Note 6. Fair Values of Financial Instruments

Fair value is the price that would be received to sell an asset or paid to transfer a liability in an orderly transaction between market participants. We use valuation techniques that are consistent with the market approach, the income approach and/or the cost approach. Inputs to valuation techniques refer to the assumptions that market participants would use in pricing the asset or liability. Inputs may be observable, meaning those that reflect the assumptions market participants would use in pricing the asset or liability developed based on market data obtained from independent sources, or unobservable, meaning those that reflect the reporting entity’s own assumptions about the assumptions market participants would use in pricing the asset or liability developed based on the best information available in the circumstances. In that regard, accounting standards establish

a fair value hierarchy for valuation inputs that gives the highest priority to quoted prices in active markets for identical assets or liabilities and the lowest priority to unobservable inputs. The fair value hierarchy is as follows:

Level 1: Quoted prices (unadjusted) for identical assets or liabilities in active markets that the entity has the ability to access as of the measurement date.
Level 2: Significant other observable inputs other than Level 1 prices such as quoted prices for similar assets or liabilities; quoted prices in markets that are not active; or other inputs that are observable or can be corroborated by observable market data.
Level 3: Significant unobservable inputs that reflect a reporting entity’s own assumptions about the assumptions that market participants would use in pricing an asset or liability.

A review of fair value hierarchy classifications is conducted on a quarterly basis. Changes in the valuation inputs, or their ability to be observed, may result in a reclassification for certain financial assets or liabilities. Reclassifications impacting Level 3 of the fair value hierarchy are reported as transfers in/out of the Level 3 category as of the beginning of the period in which the reclassifications occur.

A description of the valuation methodologies used for assets measured at fair value, as well as the general classification of such instruments pursuant to the valuation hierarchy, is set forth below.

Level 1 measurements

There were no assets or liabilities classified as level 1 at September 30, 2022, or December 31, 2021.

Level 2 measurements

Cash: The carrying value of cash approximates the fair value because of the short maturity of the instruments.

Investment escrow: The Company had escrow funds of as of September 30, 2022, and December 31, 2021, of $0.3 million and $3.6 million, respectively. These escrow funds were used to settle mortgage loans that did not close until October and January 2022, respectively. The money held in escrow at September 30, 2022, and December 31, 2021 was carried at cost.

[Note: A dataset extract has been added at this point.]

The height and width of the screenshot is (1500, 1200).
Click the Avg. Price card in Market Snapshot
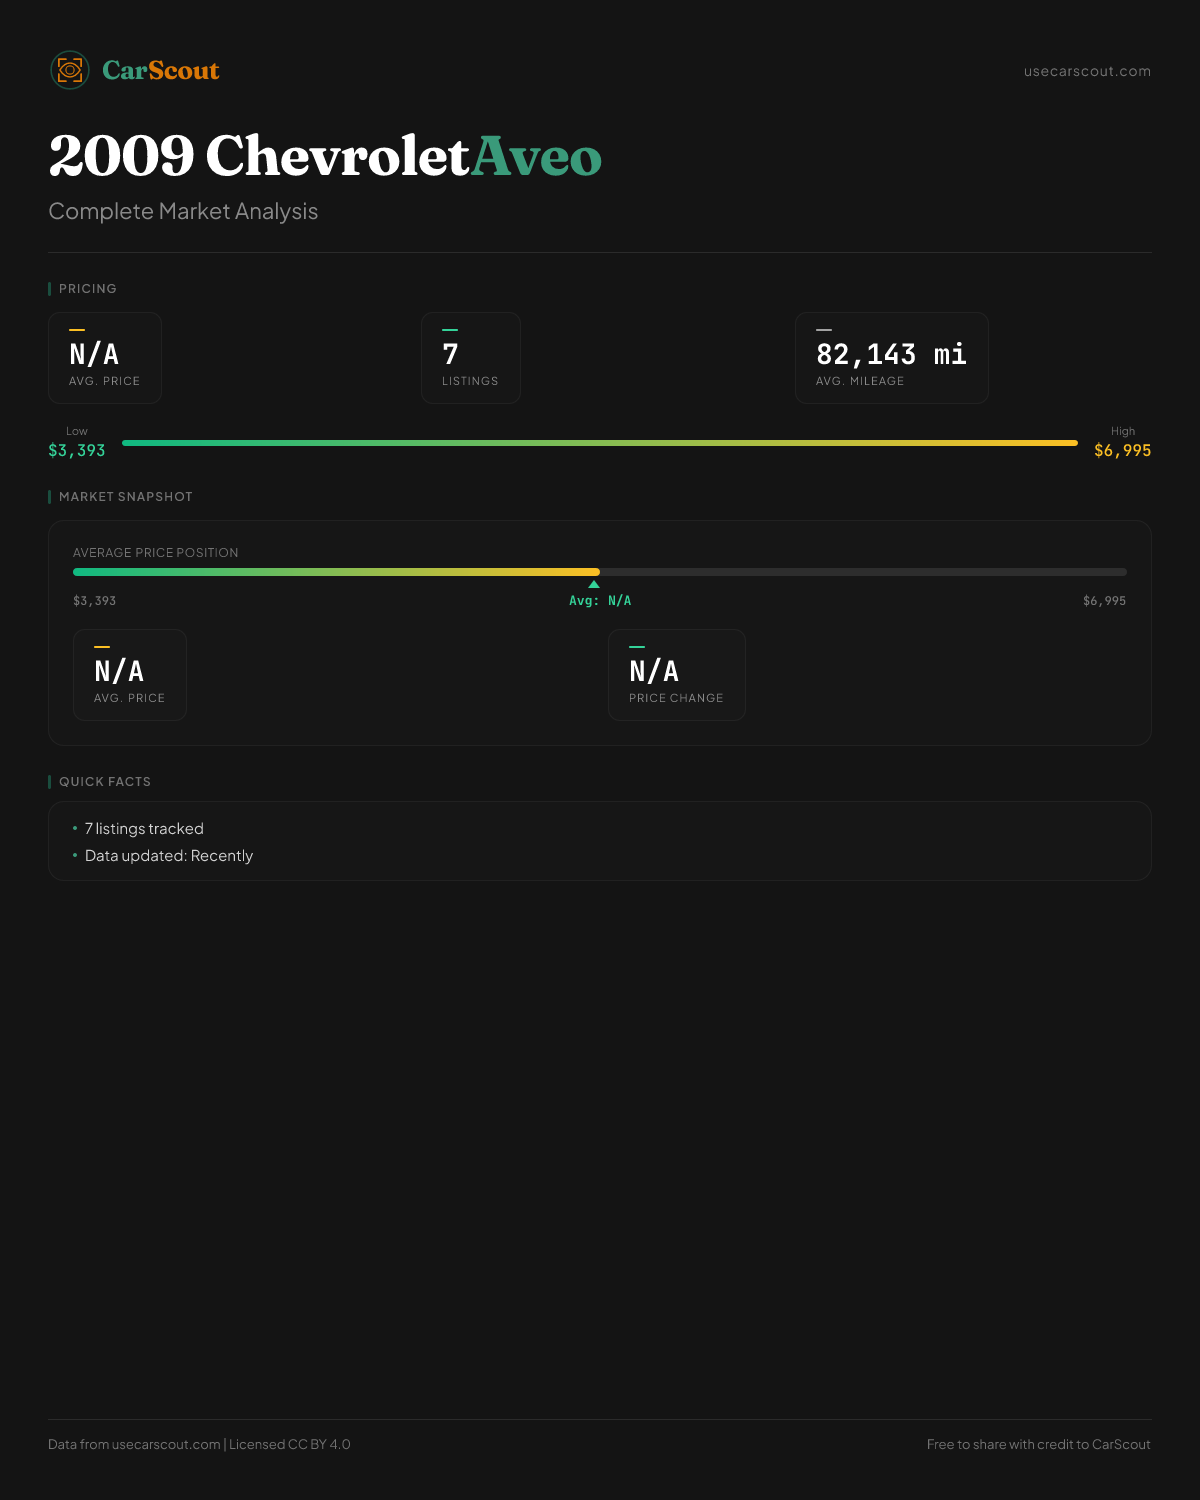(130, 675)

Fixed maturity securities: Fixed maturity securities are recorded at fair value on a recurring basis utilizing a third-party pricing source such as the Automated Valuation Service (“AVS”) Securities Valuation Office (“SVO”) pricing. The valuations are reviewed and validated quarterly through random testing by comparisons to separate pricing models or other third-party pricing services. For the nine months ended September 30, 2022, and the year ended December 31, 2021, there were no material changes to the valuation methods or assumptions used to determine fair values, and no broker or third-party prices were changed from the values received.

Derivatives: Derivatives are reported at fair market value utilizing a third-party pricing indexes such as the Standard & Poor’s (“S&P”) 500 index and the S&P Multi-Asset Risk Control (“MARC”) 5% index.

Equity securities: Equity securities at September 30, 2022, and December 31, 2021, consisted of exchange traded funds (“ETFs”) that are recorded at fair value utilizing a third-party pricing source with the change in fair value recorded through realized gains and losses on the Consolidated Statement of Comprehensive Loss. As of September 30, 2022, and December 31, 2021 we held $9.3 million and $21.9 million, respectively of ETFs.

Notes receivable: The Company held in notes receivable as of September 30, 2022, and December 31, 2021, a note of $6.2 million and $6.0 million respectively, that includes paid-in-kind (“PIK”) interest. The note receivable is between American Life and Chelsea Holdings Midwest LLC with an interest rate of 5% per annum that was rated BBB+ by a nationally recognized statistical rating organization (“NRSRO”). This note is being carried at cost plus PIK interest.

Level 3 measurements

Term loans: The assets classified as term loans are carried at unpaid principal net of amortization of discount or accretion, which approximates fair value or carried at fair market value based on a valuation using market standard valuation methodologies. The inputs used to measure the fair value of these assets are classified as Level 3 within the fair value hierarchy.

Mortgage loans on real estate, held for investment: Mortgage loans are generally stated at principal amounts outstanding, net of deferred expenses and allowance for loan loss. Interest on loans is recognized on an accrual basis at the applicable interest rate on the principal amount outstanding. Loan origination fees and direct costs, as well as premiums and discounts, are amortized as level yield adjustments over the respective loan terms. Unamortized net fees or costs are recognized upon early repayment of the loans. Loan commitment fees are generally deferred and amortized on an effective yield basis over the term of the loan. Impaired loans are generally carried on a non-accrual status. Loans are ordinarily placed on non-accrual status when, in management’s opinion, the collection of principal or interest is unlikely, or when the collection of principal or interest is 90 days or more past due. As of September 30, 2022, the Company held one asset valued at $7.7 million with an impairment of $0.9 million. No such valuations were established as of December 31, 2021.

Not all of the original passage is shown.